Generative AI (GenAI): based on machine learning, generative AI tools are trained using enormous amounts of data, often including billions of pages of text or images. Training data sets may consist of freely available, unencumbered information (pure data), protected data (such as copyright protected works) or a mixture of both. The trained AI tool is then prompted by human input which triggers a complex series of often billions of calculations that determine the output. It is generally not possible to predict the output or determine whether and to what extent certain parts of the training data influence the output produced.

Green hydrogen: hydrogen created through electrolysis using clean electricity from renewable sources to split water into hydrogen and oxygen. The process emits no carbon.

Grey hydrogen: hydrogen produced from natural gas using steam methane reformation without capturing the resultant greenhouse gas emissions.

Knowledge spillovers: spillovers occur when ideas, expertise, or skills spread from one economic actor to others without there being a deliberate transfer or payment. They may further adopt outside a formal technology transfer framework. Spillovers happen unintentionally as others benefit from knowledge flows the originator did not plan or control.

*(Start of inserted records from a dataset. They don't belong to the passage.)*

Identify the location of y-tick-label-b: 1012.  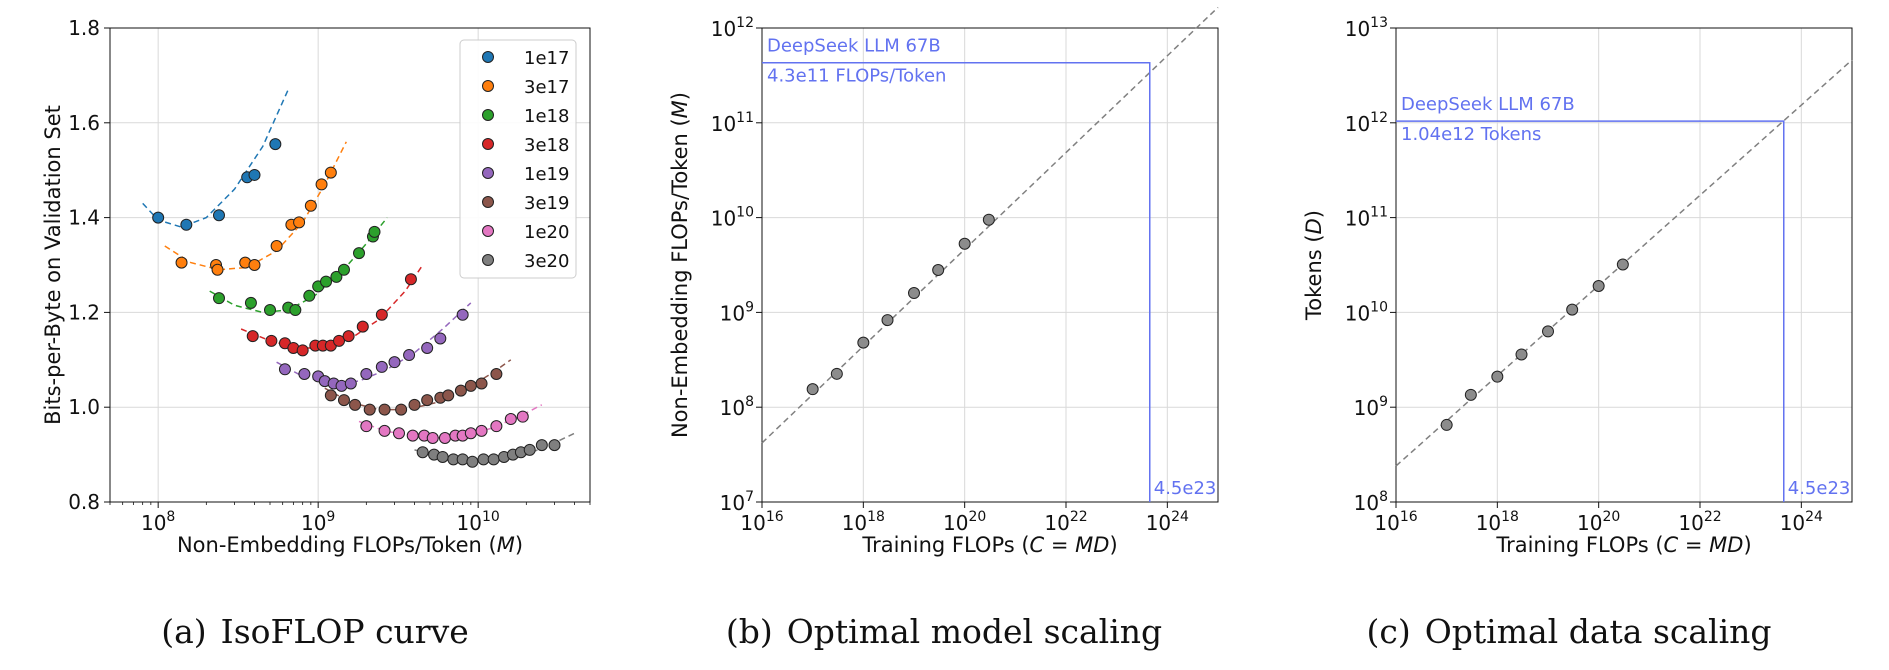
(732, 28).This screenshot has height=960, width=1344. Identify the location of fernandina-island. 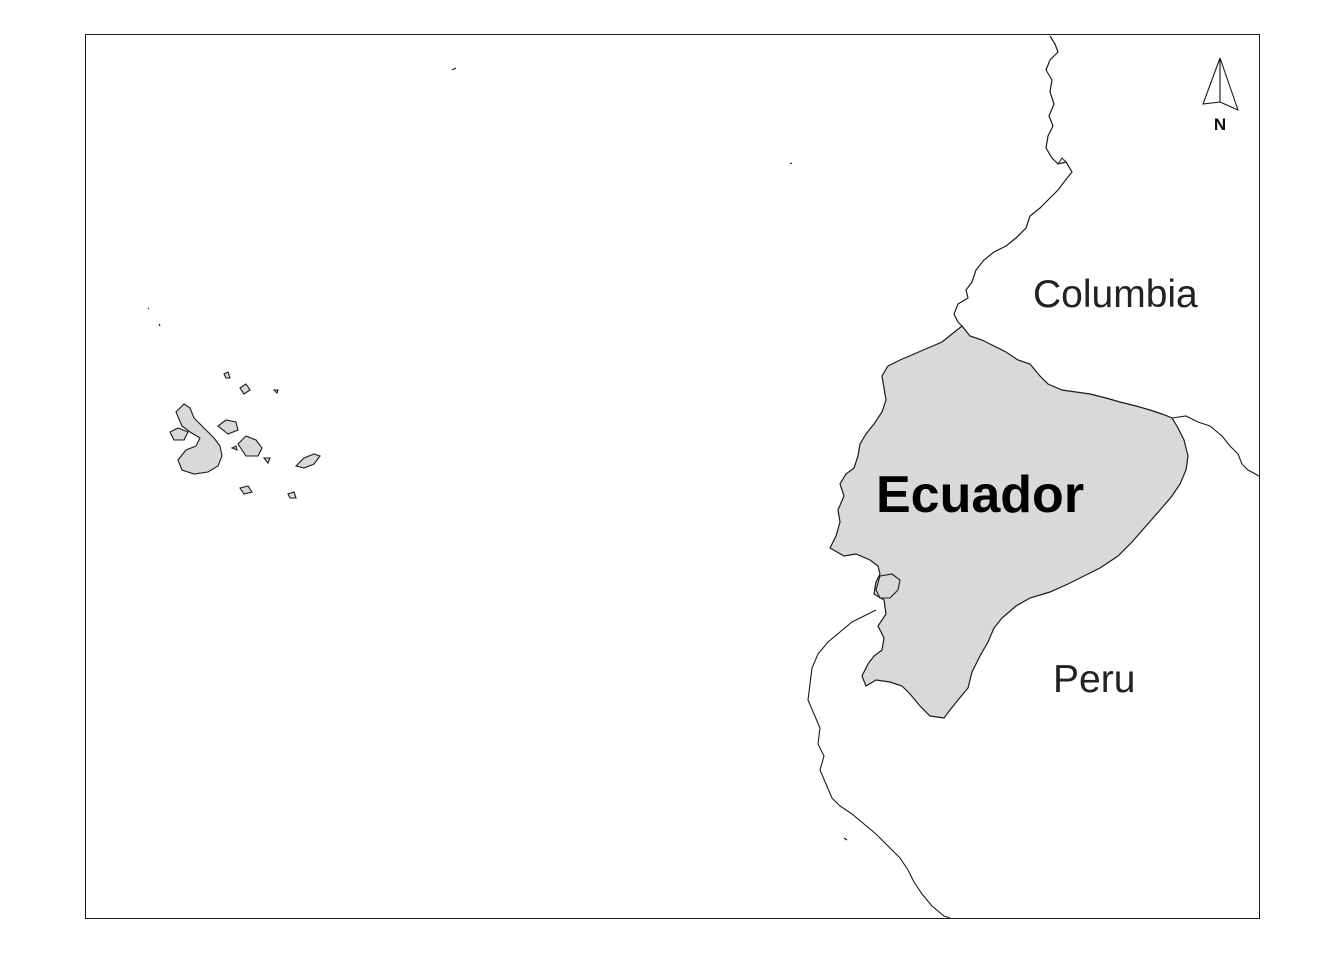
(179, 434). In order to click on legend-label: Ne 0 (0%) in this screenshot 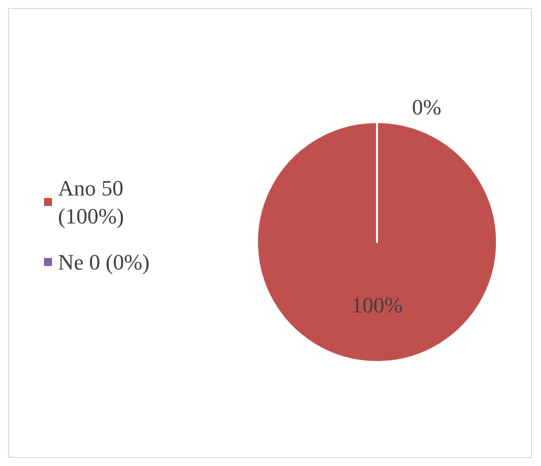, I will do `click(104, 262)`.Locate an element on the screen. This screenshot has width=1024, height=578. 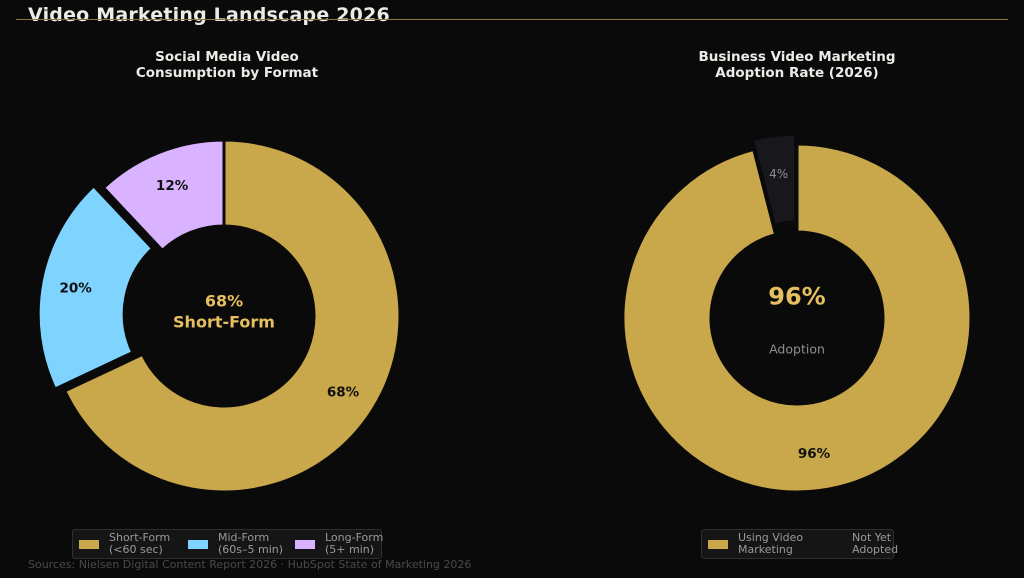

Patent thicket: a dense web of overlapping patent rights requiring innovators to secure multiple licenses in order to commercialize a new technology.

Reuse (of technological knowledge): the replication of an existing combination of technological components in subsequent inventions. Consistent with a evolutionary view of innovation, reuse captures the continuation of a technological trajectory through later patents that employ the same combination of patent classification codes first introduced by an initial invention.

Standard essential patent (SEP): a patent that protects an invention essential to the implementation of a particular technology standard. Such standards are critical for ensuring the safety, interoperability, and compatibility of different products and services made available by various companies.

Technology adoption: describes how individuals and organizations start using a new technology and integrate it into their activities.

Technology diffusion: refers to the broader spread of new technology across firms, industries or economies as more users adopt it over time.

Technology readiness level (TRL): technologies are classified using the (TRL) framework, originally developed by NASA in the 1970s and subsequently adapted by the International Energy Agency (IEA) for energy technologies. The classification employed in this analysis draws from the IEA Clean Energy Technology Guide.

Technology transfer: a particular form of adoption. It involves the deliberate sharing of knowledge, skills, methods or technologies between parties.

Technological trajectory: the path of incremental improvements and problem-solving activities that a technology follows over time, guided by a shared set of principles and technical solutions.

Total factor productivity (TFP): a measure of productivity across firms, industries and sectors. In agriculture, TFP is calculated as the ratio of output farmers produce with the amount of land, labor, machinery and other inputs used.